§ PARTS OF THE EXERCISE
(A) Answer these questions using the profile of painter Neil Myers:
(i) What kind of paint does Myers use for his paintings?
(ii) For how many years has Myers been painting?
(iii) In what year did Myers move to Tucson?
(B) Carry on the profile of painter Neil Myers, picking up after its last sentence.
━━ DOCUMENT PASSAGE
Myers paints mostly landscapes, with a little bit of architecture sometimes, too. And he’s been known as “the guy who paints the big saguaros.”

“Over the course of time, I’ve painted everything,” he says. “My heart’s love is always wild land.”

“In my images, that’s always where I’m happiest.”

Neil Myers' paintings are all bright and bold, created with thick oil paint.

Much of Myers’ art comes from photos he takes while hiking with his family.

“I’ll hike every place I can possibly get to and shoot photos along the way, and come back and comb them over for something that has good contrast or something that his a bit of visual drama, I guess you could say,” Myers says.

Myers said his mom was a big inspiration to him — until he discovered Vincent van Gogh.

Having majored in French and minored in English in college, Myers has been painting for 27 years and is completely self-taught in art.

“My mom could draw and paint — sort of like an amateur artist,” Myers says. “She did it for fun and I started copying her drawings. When they got good enough, she encouraged me (to paint).”

“I grew up in a very small town without an awful lot to do and drawing was my main hobby when I was little, which translated to painting,” says Myers, who moved to Tucson in 2003 when his wife found a job here.
━━━━
━━ DATA RECORDS
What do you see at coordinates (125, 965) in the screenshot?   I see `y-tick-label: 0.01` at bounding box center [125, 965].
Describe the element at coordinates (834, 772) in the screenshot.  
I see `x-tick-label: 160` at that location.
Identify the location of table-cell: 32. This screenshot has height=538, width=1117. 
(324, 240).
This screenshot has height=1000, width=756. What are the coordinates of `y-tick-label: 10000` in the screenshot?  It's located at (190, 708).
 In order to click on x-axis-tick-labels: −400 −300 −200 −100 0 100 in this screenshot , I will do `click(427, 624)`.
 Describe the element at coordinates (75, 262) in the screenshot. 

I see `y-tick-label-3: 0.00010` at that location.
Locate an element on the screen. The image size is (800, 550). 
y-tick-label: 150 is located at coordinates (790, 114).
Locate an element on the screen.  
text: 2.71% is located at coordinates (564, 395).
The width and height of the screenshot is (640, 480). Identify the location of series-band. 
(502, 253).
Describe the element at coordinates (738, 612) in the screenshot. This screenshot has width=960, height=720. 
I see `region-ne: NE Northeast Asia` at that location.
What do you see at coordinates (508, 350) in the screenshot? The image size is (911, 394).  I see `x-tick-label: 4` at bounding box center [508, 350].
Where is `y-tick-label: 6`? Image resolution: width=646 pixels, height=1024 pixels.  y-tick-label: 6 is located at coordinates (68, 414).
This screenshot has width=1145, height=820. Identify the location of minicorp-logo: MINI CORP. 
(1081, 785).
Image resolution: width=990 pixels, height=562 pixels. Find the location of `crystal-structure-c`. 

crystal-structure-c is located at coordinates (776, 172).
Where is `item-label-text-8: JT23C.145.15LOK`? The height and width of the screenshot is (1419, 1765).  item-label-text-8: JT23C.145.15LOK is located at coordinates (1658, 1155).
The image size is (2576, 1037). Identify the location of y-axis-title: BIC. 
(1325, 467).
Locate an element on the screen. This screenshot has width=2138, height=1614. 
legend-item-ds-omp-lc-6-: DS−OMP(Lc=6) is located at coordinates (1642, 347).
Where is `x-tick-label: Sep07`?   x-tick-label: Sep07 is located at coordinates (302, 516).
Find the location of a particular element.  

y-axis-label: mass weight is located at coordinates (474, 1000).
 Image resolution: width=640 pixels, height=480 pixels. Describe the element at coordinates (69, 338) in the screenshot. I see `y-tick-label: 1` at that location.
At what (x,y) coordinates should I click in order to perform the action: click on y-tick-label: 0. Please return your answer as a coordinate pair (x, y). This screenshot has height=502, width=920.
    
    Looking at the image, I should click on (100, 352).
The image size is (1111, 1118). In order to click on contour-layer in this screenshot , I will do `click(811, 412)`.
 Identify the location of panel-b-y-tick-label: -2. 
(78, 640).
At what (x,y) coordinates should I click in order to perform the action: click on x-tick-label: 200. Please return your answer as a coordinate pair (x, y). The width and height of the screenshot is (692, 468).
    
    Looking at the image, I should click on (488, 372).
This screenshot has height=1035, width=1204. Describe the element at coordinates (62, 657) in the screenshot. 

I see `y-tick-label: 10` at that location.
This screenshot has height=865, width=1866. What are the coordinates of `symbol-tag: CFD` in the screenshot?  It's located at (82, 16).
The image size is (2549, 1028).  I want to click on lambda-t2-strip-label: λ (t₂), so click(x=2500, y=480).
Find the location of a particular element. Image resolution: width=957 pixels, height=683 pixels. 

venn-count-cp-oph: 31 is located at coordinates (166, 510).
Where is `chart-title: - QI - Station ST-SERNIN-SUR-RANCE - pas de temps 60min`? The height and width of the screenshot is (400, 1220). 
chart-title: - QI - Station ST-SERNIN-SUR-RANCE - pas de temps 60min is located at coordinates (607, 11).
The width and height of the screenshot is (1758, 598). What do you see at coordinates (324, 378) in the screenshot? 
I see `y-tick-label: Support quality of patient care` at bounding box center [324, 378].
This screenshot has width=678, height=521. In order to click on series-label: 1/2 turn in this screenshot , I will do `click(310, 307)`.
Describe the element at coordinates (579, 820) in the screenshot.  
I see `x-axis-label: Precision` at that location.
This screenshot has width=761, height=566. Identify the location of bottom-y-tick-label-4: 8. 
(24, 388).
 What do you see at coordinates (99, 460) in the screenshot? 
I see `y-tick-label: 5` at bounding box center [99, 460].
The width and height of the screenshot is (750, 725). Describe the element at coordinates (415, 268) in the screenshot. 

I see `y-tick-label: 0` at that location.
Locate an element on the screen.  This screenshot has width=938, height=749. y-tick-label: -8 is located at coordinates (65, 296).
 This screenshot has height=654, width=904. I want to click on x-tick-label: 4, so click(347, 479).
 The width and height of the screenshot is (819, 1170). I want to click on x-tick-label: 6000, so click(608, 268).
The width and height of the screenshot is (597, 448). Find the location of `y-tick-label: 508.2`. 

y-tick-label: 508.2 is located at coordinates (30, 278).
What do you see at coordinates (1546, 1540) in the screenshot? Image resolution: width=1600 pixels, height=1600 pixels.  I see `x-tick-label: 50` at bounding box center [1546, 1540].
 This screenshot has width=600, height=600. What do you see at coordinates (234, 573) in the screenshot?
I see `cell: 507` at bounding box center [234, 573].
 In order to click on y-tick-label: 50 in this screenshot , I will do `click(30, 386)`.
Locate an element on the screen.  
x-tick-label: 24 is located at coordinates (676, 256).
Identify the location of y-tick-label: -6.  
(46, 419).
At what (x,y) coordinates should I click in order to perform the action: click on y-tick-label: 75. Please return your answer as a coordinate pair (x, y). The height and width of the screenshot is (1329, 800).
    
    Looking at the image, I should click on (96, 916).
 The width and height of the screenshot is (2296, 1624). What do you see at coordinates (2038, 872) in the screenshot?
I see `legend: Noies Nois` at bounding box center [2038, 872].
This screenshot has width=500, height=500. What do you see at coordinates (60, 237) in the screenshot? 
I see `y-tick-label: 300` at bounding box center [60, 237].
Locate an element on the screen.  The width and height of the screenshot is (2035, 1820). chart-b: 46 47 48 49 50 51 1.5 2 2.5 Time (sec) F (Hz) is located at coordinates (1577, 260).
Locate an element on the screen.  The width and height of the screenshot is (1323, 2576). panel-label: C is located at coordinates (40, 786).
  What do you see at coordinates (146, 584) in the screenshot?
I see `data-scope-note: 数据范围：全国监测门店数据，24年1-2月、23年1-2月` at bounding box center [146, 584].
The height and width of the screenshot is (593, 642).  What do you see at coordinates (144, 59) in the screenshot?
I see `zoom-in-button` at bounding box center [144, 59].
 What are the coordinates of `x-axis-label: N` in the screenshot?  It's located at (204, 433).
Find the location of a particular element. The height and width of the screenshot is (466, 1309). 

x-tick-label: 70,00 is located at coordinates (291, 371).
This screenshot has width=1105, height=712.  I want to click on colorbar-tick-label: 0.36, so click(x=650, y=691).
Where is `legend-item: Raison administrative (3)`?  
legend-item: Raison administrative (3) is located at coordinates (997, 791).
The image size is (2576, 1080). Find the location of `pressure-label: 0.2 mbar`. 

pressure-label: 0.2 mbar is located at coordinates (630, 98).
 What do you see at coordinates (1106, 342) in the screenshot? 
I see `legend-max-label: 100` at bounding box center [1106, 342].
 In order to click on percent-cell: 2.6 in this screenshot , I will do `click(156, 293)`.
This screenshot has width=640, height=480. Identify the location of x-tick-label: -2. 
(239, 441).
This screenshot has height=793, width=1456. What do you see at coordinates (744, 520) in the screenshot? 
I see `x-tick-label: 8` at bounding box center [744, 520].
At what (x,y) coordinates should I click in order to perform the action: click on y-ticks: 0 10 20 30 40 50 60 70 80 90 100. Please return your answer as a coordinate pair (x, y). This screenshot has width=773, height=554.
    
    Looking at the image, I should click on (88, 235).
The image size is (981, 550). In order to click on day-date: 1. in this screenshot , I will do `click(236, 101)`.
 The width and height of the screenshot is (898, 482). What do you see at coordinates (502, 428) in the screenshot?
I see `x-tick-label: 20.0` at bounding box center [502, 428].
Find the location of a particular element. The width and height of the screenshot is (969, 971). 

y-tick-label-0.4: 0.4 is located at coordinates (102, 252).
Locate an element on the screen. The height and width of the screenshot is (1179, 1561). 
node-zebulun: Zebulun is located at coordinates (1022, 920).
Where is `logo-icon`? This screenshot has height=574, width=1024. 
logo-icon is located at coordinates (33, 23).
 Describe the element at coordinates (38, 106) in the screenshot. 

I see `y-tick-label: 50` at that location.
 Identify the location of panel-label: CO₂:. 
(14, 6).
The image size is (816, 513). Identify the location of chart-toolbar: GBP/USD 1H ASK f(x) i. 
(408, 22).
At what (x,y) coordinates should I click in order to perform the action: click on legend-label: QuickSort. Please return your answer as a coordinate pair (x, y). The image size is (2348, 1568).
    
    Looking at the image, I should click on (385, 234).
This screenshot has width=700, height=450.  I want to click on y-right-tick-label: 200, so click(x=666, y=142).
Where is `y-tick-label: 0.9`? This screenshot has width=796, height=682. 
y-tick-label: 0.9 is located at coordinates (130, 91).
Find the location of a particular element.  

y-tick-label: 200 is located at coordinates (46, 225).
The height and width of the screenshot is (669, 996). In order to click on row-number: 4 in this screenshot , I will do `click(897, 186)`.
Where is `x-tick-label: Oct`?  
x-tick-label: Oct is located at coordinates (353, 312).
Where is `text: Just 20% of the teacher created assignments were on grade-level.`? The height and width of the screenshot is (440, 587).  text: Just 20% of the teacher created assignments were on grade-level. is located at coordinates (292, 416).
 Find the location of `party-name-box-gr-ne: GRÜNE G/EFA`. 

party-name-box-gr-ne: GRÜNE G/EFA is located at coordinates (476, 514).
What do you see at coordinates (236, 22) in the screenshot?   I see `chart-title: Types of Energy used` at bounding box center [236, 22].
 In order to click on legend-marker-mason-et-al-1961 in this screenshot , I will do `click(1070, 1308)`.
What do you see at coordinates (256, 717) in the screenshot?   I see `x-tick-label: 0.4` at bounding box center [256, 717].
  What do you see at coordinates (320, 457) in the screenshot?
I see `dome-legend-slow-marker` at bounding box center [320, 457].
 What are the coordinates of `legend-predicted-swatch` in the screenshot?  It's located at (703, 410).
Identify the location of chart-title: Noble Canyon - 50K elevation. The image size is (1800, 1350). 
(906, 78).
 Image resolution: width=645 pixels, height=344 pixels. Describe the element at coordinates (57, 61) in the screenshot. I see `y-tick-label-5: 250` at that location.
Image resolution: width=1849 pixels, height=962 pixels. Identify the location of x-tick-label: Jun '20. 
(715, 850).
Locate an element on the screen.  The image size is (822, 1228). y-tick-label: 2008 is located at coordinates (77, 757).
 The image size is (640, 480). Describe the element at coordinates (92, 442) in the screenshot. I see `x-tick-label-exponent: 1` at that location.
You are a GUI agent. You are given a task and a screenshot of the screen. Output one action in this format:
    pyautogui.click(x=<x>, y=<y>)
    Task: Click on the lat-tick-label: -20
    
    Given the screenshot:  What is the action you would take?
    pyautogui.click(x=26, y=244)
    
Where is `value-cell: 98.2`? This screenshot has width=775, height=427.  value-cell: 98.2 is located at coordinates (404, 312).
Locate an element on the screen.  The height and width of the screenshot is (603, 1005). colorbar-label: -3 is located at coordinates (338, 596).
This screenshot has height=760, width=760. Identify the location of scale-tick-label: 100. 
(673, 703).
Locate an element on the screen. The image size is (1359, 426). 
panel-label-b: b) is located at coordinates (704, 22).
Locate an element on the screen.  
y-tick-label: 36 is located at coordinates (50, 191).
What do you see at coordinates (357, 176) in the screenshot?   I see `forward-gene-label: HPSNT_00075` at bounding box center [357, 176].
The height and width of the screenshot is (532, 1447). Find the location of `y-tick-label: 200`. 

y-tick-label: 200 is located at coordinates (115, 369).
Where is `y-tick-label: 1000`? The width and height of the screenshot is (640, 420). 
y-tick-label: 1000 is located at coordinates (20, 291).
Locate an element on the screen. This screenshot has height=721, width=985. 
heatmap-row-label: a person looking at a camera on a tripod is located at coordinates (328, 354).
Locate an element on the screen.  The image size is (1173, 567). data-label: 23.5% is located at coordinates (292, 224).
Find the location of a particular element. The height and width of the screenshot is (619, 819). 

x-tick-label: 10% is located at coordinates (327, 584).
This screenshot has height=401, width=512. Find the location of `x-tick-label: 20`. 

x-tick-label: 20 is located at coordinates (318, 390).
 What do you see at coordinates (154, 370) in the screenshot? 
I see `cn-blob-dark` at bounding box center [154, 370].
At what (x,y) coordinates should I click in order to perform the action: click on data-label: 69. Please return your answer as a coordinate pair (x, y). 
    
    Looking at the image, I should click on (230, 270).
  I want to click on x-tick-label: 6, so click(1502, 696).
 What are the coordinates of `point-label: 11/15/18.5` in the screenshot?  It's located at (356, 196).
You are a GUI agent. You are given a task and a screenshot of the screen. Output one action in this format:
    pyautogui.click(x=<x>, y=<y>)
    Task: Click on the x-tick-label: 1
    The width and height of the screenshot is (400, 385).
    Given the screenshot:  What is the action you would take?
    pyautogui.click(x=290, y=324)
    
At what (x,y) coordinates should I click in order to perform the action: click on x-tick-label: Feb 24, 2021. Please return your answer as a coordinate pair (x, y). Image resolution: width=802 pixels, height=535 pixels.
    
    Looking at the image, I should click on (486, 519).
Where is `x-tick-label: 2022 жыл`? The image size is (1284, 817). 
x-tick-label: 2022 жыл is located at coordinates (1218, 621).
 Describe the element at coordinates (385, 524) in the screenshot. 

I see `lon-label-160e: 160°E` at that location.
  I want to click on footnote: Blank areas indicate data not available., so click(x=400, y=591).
━━━━
§ YOUR RESPONSES
(A)
(i) Thick oil paint.
(ii) 27 years.
(iii) 2003.

(B)
Myers said his mom was a big inspiration to him — until he discovered Vincent van Gogh.

“That was the launch,” he says.

“Even when I was a boy, people would compliment my drawings. It was one of those — one might say a blessing — people giving me encouragement, which gave me courage.”

But Myers says his favorite compliments don’t come from artists or art critics — they come from hummingbirds who see the bright colors in his paintings, possibly confusing the art with flowers.

“I have always been grateful to the many wonderful people who felt so strongly about my work,” Myers says in his artist statement. “Yet I take the glances of those small, marvelous little winged friends to be the highest compliment of my artistic career.”